ANTALYA’NIN FALEZLERİ

31 Mart Yerel Seçimleri’ne bir hafta kaldı. Önümüzdeki hafta pazar günü sandık başına gideceğiz. Bu süreçte oy telaşına düşen belediye başkanlarının gözü hiçbir şeyi görmüyor. Hatta Antalya’nın dünyaca ünlü falezlerinin üzerinde inşaatlar da yükselebiliyor. 

* * *

Bundan birkaç hafta önce Antalya’nın tarihine, kültürüne ve sanatına çok büyük hizmetlerde bulunmuş bir arkeologdan şöyle bir mesaj geldi; “Sevgili Mustafa merhaba. Bu gün kentin müstesna manzara seyir noktalarından biri olan Konserve Koyu’nda, Eski Lara Caddesi’nin hemen kenarında bu çirkin çok katlı inşaatın göz önünde bu güzelliği yok ettiğini üzüntüyle gördüm. Buraya nasıl imar verilmiş olabilir bilmiyorum. Kaldı ki 2010’lu yıllarda Konserve Koyu falezlerinde kayma olduğu saptanmış ve mevcut yerleşimin tahliyesi bile düşünülmüştü diye hatırlıyorum. Kimindir, nedir bir bilgim yok, sadece canım çok acıdığı için sana iletiyorum. İlgi duyarsan araştırırsın. Sevgiyle.”  

* * *

Bana bu mesajı ileten arkeolog dostum falezlerin üzerinde yükselen o inşaatın fotoğrafını da ekleyip göndermiş. Fotoğraftaki o inşaatı görünce benim de içim acıdı. Sadece bu inşaatı değil; falezlerin üzerinde 12 Eylül darbesinden sonra başlayan o yapılaşmayı görmeye dayanamıyorum.  Üstelik o güzelim falezler, üzerine binen yükü taşıyamadığı için göçmeye başlamasına rağmen ders de almıyoruz. 


* * *

Geçen yıl 6 Şubat depremlerinde 50 binden fazla insanımızı kaybeden biz değilmişiz gibi hareket etmeye devam ediyoruz. Sadece falezlerin üzerine bina dikmekle de kalmadık o bölgede.
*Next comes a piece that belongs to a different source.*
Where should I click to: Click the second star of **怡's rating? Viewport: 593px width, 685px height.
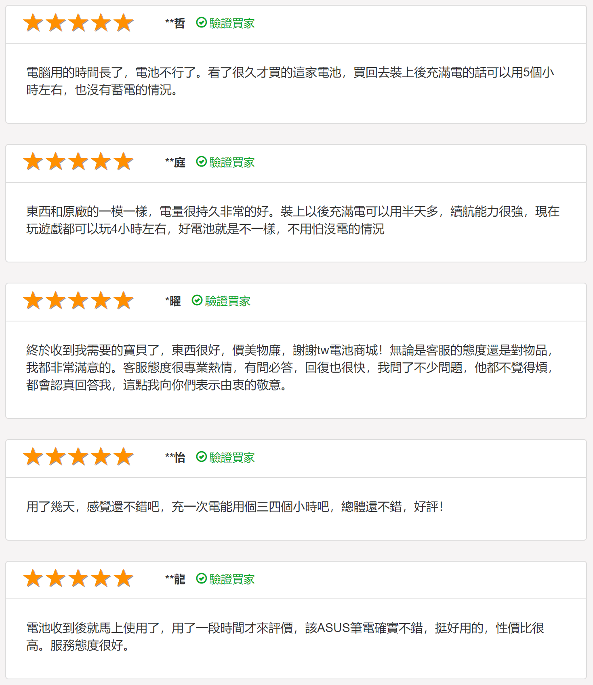coord(56,457)
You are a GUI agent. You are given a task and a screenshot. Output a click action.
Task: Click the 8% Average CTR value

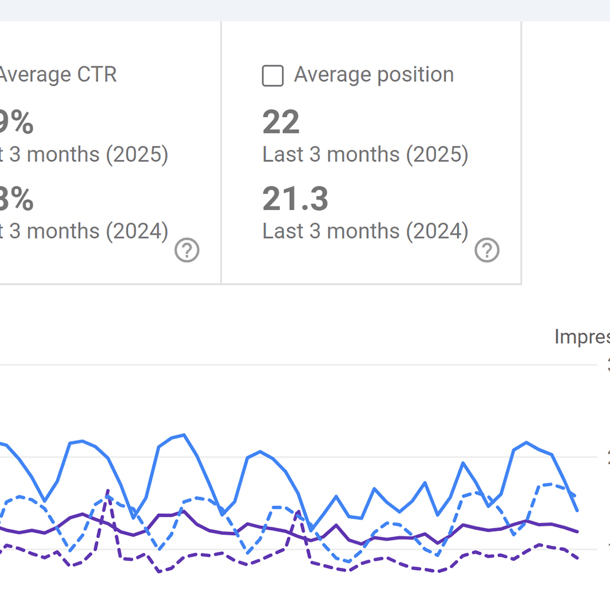16,199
Gidin bakın. Eski Lara Yolu’ndaki de dahil olmak üzere apartmanların altındaki dükkanların çoğu genişleye genişleye yola kadar dayanmış.

* * *

Apartmanların ortak alanları işgal edilmiş. Otopark için ayrılan yerler bile dükkana dahil edilmiş. Ufacık dükkanlar devasa büyüklüklere ulaşmış. Belediye bunlara nasıl ruhsat veriyor?  Ya da ruhsatları var mı?  Antalya’da bir afet olduğunda bunun sorumlusu kim olacak? O çirkinlikleri görmemek için zorunlu olmadıkça Lara bölgesine pek gitmiyorum. Üstelik ne zaman Lara tarafına gitsem başıma kötü bir olay da geliyor. Örneğin iki yıl önce gittiğimiz bir mekanda oturduğumuz masanın üzerinden cep telefonum çalındı.  Geçen yıl ocak ayında ise imar dışı uygulamalarla yola kadar uzanan bir kafede saldırıya uğradım.

* * *

Yazdığım bir köşe yazısından dolayı bana husumet besleyen bir savcının azmettirmesi sonucu uğradığım o saldırıda bileğim ve burnum kırıldı. O saldırının davasının görülmesine önümüzdeki haziran ayında başlanacak. Olayın azmettiricisi savcıyla ilgili soruşturma ise bu dosyadan ayrı olarak  hem adli hem de idari olarak devam ediyor. O olaydan sonra HSK’da gereğini yaptı zaten. Bana seçim öncesi Eski Lara Yolu üzerindeki o inşaatın fotoğrafını gönderen sevgili arkeolog abimden de buradan özür diliyorum. Çünkü Lara’da sadece o bina değil mesele. Lara’da her yönden bir temizlik yapılması şart. 31 Mart Yerel Seçimleri de bunun için bir fırsat.